Bank of America Building (Baltimore) facts for kids
Quick facts for kidsBank of America Building
|Architectural style||Art Deco|
|Location||10 Light Street
|Owner||Metropolitan Baltimore LLC|
|Antenna spire||179.832 m (590.00 ft)|
|Roof||155.143 m (509.00 ft)|
|Design and construction|
|Architect||Taylor & Fisher
Smith & May
|Developer||J. Henry Miller & Son|
|Structural engineer||Girard Engineering, Inc.|
The Bank of America Building, also known as 10 Light Street and formerly as the Baltimore Trust Company Building, is a 34-story, 155.15 m (509.0 ft) skyscraper located at the corner of East Baltimore and Light Streets in downtown Baltimore, Maryland.
10 Light Street was the tallest building in the state, and the tallest office building in the United States south of New York City when constructed in 1929. The Art Deco building was designed by the firm of Taylor and Fisher, and completed in eighteen months, fashioned from Indiana sandstone and local brick over a steel frame at a cost of (U.S.) $3 million.
The building's exterior is decorated with carved Romanesque human and animal images, stylized eagles, and is capped with a copper and gold roof. The ornate, two-story main banking lobby is highly decorated with mosaic floors designed by Hildreth Meiere, and historic murals by Griffith Baily Coale and McGill Mackall on historic themes: the Baltimore fire of 1904, and the writing of the National Anthem at the Battle of Baltimore during the War of 1812. These mosaics are planned to be covered by artificial turf, so that the historic lobby can be used as an Under Armour gym.

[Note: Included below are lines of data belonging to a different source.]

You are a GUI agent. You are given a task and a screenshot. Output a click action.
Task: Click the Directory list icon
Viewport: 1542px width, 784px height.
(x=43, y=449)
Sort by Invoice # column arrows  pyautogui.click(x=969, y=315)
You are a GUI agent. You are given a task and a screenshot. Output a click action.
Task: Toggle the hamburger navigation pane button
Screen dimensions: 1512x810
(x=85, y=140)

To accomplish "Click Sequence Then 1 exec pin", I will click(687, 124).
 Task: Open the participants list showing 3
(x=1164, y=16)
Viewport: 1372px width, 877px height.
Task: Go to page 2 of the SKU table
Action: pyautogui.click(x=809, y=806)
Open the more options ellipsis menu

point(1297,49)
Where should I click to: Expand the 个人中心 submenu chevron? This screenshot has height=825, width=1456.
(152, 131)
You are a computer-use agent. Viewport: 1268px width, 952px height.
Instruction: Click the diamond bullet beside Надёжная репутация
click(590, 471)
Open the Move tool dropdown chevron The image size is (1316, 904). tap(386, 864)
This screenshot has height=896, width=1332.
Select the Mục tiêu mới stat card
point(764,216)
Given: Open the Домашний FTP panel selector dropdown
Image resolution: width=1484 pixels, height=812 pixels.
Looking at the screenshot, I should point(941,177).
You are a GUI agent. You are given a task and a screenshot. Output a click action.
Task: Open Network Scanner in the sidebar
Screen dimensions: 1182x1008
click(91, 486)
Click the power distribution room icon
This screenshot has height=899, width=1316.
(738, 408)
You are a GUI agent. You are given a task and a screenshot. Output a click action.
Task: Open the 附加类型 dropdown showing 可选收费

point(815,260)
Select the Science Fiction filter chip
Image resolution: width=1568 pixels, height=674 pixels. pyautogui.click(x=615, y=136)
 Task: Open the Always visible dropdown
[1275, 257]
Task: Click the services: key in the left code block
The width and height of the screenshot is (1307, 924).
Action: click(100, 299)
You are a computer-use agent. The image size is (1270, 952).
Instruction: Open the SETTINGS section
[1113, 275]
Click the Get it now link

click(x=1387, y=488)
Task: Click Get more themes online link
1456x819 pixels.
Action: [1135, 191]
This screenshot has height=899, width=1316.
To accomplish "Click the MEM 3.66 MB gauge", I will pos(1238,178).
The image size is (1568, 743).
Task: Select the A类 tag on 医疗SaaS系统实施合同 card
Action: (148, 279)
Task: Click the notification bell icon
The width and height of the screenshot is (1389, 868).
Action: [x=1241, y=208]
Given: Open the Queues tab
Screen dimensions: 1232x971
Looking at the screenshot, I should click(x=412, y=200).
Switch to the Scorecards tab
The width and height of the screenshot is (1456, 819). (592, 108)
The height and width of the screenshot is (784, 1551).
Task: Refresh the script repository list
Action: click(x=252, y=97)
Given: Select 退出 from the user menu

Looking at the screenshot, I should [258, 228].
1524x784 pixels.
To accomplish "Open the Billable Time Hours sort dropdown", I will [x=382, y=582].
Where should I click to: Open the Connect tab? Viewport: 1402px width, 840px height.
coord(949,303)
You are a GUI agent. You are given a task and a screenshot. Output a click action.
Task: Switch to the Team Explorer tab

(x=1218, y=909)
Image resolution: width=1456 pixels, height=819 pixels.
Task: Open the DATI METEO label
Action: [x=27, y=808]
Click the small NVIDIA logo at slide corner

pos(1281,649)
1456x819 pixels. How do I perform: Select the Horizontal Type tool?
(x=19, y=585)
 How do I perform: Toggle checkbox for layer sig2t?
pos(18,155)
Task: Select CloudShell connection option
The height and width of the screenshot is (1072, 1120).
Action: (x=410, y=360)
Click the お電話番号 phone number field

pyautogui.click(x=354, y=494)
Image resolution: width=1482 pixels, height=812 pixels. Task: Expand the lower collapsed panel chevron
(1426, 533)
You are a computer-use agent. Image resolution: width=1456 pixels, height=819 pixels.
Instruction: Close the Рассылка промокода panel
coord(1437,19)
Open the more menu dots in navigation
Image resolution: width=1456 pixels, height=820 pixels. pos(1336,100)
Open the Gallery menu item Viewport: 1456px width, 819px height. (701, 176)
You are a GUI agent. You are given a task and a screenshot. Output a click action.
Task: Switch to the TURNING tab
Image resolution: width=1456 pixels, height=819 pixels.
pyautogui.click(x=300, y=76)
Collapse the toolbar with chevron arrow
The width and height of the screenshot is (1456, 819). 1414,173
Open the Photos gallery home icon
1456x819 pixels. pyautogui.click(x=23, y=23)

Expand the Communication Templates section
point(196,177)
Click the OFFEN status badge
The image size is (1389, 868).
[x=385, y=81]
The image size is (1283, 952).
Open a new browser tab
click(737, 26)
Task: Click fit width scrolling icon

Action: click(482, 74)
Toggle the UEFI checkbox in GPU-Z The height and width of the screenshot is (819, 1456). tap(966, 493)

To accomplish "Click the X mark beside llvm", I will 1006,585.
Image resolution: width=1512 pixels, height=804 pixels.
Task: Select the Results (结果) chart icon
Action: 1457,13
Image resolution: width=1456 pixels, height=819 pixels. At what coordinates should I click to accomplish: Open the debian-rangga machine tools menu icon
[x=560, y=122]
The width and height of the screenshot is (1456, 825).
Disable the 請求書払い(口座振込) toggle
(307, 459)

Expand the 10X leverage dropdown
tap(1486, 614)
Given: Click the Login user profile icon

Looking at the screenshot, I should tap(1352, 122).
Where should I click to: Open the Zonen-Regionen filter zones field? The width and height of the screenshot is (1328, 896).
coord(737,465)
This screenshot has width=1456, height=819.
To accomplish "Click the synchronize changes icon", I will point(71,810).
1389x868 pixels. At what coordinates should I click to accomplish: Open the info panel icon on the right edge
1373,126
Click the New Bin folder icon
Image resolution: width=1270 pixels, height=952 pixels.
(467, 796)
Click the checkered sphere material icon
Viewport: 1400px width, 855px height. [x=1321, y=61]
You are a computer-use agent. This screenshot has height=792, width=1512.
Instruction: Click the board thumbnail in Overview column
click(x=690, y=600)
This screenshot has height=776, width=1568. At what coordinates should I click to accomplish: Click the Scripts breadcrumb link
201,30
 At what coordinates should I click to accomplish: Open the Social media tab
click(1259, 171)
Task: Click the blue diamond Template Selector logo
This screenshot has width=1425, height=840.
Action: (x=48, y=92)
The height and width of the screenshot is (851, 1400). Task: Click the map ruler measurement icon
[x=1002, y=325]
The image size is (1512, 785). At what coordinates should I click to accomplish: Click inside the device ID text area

Shortly after the Baltimore Trust Company moved into the building in 1929, the Great Depression began and the company floundered. The building was essentially vacant within a year, as the bank went into bankruptcy in 1933 and receivership in 1935. The empty building was subsequently used by the New Deal's Public Works Administration in Maryland.
From the 1940s into the 1960s, the building was first known as the Mathieson Building and then the O'Sullivan Building, reflecting its then-current major tenants. In 1947, the building housed the transmitter and antenna of WMAR TV, the first TV station in Maryland and 14th overall in the country and the 3rd CBS affiliate. At that time, just down the Street was Sun Place, the headquarters of the Baltimore Sun who founded the TV station. That top floor is now a private lounge for tenants of the building, but the TV tower atop the building is still there unused to this day.
During those years, Semmes, Bowen and Semmes, a major Maryland law firm with origins in the 19th century, occupied the twenty-first floor, and later as many as four whole floors (when the firm employed almost 150 attorneys), remaining in 10 Light Street until approximately 1990, at what was called the "Baltimore Trust Building", according to the 1952 memoir of Whittaker Chambers, whose Semmes attorneys were Richard F. Cleveland (youngest son of President Grover Cleveland) and William D. Macmillan.
In 1961, the building was purchased by Maryland National Bank, successor of Baltimore Trust, and the building name was changed to "Maryland National Bank Building". Maryland National was itself purchased by NationsBank in 1993, and the name of the building was changed again, to "NationsBank Building". The structure then obtained its current name following the NationsBank merger with BankAmerica in 1997. Major portions of the building were restored, including the copper-clad dome, which is once again floodlit at night.
In December 2012, the building was acquired by a Virginia firm which plans to convert all floors above the fourth into 445 residential apartments. Bank of America announced that it would close the ground floor banking center in May 2013. Miles & Stockbridge, a prominent Baltimore law firm, had maintained offices in the building since 1932 when one of the firm's founders, Clarence Miles, moved into the building.